Newly discovered diatom species helps to assess the water quality of Tisza

Scientists from the Faculty of Water Sciences (VTK) of the National University of Public Service in Hungary have identified a new species of diatom in the Körtvélyes Holt-Tisza (Mártély Landscape Conservation Area). The university’s experts used the most modern methods to study the minuscule organism and found out that it’s an unknown diatom. 

Diatoms are found in both marine and freshwater environments. They are a major component of plankton, which is the community of organisms living in the water column and on the bottom associated with all types of aquatic systems. These microscopic creatures are important indicators of water pollution and their precise species identification is essential for the assessment of the ecological status of surface waters. 

The newly discovered diatom species has been named Mayamaea ectorii, its type material is deposited in the Hungarian Museum of Natural History, and its sequence is in the NCBI GenBank (National Center for Biotechnology Information) database. It was given that name in honor of Luc Ector, a Belgian diatom specialist with whom the university has worked for decades, and who passed away recently.

The newly found species is an alga with a solid silica (SiO2) skeleton of less than 10 micrometres (0.01 mm), and it dominates the species living on the surface of aquatic plants.

These species has been presumably hidden from us until now because their small size requires a magnification beyond the limits of the light microscope to determine them accurately. To study them, an electron microscope is needed.
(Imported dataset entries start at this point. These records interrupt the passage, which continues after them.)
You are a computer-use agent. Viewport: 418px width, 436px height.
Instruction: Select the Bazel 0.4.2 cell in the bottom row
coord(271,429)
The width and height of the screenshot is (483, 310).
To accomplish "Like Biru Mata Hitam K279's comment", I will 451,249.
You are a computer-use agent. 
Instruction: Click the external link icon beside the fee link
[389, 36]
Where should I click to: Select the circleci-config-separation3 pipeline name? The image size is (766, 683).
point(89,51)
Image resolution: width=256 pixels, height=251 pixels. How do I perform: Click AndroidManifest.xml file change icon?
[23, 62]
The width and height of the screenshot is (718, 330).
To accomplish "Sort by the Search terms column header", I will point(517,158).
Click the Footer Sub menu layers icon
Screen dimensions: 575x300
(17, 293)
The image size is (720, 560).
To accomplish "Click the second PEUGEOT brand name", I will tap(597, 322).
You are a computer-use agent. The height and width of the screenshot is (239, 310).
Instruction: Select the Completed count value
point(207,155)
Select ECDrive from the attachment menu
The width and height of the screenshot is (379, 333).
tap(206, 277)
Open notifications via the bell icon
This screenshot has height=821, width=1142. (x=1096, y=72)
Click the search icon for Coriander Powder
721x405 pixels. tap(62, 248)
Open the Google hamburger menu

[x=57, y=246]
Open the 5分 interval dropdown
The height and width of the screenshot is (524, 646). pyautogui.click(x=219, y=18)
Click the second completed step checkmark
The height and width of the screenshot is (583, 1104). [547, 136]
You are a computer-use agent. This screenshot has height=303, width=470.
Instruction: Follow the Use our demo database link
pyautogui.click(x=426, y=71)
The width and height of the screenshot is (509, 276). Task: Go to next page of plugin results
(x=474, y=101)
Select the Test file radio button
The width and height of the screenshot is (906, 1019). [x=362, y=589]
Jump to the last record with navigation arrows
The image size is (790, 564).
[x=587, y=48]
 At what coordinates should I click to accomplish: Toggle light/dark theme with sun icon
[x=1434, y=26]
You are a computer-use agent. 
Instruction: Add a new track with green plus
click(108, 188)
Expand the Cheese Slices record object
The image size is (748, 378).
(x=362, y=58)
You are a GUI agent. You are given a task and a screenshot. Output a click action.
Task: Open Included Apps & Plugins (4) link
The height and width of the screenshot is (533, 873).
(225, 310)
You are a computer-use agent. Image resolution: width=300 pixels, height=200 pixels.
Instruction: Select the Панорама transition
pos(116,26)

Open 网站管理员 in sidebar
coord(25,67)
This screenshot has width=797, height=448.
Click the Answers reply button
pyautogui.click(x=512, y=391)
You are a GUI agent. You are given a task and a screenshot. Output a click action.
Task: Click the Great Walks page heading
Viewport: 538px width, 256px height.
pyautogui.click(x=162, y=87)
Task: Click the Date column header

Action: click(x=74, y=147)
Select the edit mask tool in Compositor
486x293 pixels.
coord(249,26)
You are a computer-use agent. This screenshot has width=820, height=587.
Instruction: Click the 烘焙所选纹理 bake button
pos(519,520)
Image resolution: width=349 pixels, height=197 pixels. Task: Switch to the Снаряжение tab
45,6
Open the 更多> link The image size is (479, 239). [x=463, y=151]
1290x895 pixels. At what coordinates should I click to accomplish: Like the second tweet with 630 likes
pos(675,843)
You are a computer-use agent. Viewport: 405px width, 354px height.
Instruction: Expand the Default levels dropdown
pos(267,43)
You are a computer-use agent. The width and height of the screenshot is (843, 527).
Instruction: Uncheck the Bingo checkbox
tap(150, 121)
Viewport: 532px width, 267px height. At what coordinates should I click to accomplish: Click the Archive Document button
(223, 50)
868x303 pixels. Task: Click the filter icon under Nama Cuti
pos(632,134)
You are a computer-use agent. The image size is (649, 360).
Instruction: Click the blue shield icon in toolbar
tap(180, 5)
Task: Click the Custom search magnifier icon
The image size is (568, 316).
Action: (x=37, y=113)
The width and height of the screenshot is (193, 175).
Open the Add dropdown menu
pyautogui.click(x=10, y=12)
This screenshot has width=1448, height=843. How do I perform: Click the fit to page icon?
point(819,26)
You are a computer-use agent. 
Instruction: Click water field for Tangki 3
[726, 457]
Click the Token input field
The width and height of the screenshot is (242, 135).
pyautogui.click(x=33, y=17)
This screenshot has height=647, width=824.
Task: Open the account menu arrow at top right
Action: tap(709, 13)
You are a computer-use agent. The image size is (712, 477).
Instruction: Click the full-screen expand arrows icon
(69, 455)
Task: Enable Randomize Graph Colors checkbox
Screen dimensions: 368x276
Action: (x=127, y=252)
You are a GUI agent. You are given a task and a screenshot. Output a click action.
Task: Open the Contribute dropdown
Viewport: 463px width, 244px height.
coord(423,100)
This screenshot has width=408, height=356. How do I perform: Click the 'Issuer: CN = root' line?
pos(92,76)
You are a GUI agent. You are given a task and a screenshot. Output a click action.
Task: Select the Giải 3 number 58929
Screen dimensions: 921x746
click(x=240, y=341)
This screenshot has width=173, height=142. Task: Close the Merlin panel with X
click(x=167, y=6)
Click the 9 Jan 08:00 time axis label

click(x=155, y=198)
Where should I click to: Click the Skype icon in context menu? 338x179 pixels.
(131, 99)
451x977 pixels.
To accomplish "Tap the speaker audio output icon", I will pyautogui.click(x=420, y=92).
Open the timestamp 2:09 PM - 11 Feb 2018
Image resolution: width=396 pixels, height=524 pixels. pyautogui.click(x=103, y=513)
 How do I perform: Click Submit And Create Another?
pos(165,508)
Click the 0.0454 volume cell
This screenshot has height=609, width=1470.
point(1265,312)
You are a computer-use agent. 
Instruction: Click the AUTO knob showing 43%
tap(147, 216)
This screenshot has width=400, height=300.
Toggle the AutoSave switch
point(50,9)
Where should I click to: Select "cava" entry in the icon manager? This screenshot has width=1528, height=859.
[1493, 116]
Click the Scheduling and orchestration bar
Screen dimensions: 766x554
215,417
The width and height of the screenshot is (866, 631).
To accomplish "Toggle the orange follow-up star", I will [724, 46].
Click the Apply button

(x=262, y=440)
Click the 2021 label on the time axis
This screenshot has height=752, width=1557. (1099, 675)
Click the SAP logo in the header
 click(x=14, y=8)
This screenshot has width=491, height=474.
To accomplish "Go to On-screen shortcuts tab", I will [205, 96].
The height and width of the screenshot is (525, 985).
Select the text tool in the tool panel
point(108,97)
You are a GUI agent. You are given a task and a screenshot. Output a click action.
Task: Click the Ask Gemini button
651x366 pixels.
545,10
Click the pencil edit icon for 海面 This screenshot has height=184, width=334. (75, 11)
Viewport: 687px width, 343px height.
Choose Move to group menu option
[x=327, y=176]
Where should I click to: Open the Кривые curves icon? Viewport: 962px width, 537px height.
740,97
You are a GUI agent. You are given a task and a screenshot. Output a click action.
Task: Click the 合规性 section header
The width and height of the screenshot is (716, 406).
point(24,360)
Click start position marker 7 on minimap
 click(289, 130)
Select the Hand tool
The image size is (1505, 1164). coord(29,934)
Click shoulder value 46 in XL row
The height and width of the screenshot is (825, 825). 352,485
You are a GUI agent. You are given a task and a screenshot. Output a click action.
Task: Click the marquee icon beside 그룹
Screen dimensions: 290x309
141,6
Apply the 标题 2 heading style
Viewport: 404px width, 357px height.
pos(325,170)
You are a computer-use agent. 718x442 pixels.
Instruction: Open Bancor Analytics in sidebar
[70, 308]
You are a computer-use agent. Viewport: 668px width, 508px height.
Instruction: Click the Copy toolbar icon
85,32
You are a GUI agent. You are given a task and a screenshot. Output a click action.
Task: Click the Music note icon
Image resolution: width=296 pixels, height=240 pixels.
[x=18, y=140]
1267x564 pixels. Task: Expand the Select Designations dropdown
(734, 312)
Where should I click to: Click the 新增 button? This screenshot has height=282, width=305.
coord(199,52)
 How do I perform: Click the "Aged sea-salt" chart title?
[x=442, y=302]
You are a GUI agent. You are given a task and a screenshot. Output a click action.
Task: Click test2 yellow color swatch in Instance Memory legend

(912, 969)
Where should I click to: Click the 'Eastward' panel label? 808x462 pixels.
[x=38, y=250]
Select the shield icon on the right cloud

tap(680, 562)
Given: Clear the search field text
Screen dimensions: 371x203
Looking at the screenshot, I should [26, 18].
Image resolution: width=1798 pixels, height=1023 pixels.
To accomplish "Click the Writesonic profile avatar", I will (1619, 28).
A few years ago, diatom studies started as a new research direction at the University, and Halamphora dominici, a characteristic diatom of Hungarian salt lakes, was one of the first species to be discovered. The name of the genus (Halamphora) indicates that the species prefer halophilic, i.e. highly saline, waters. (Interestingly, this organism was first found in a high mountain salt lake in Bolivia during an expedition organised by NASA and was described as a new species in 2009.)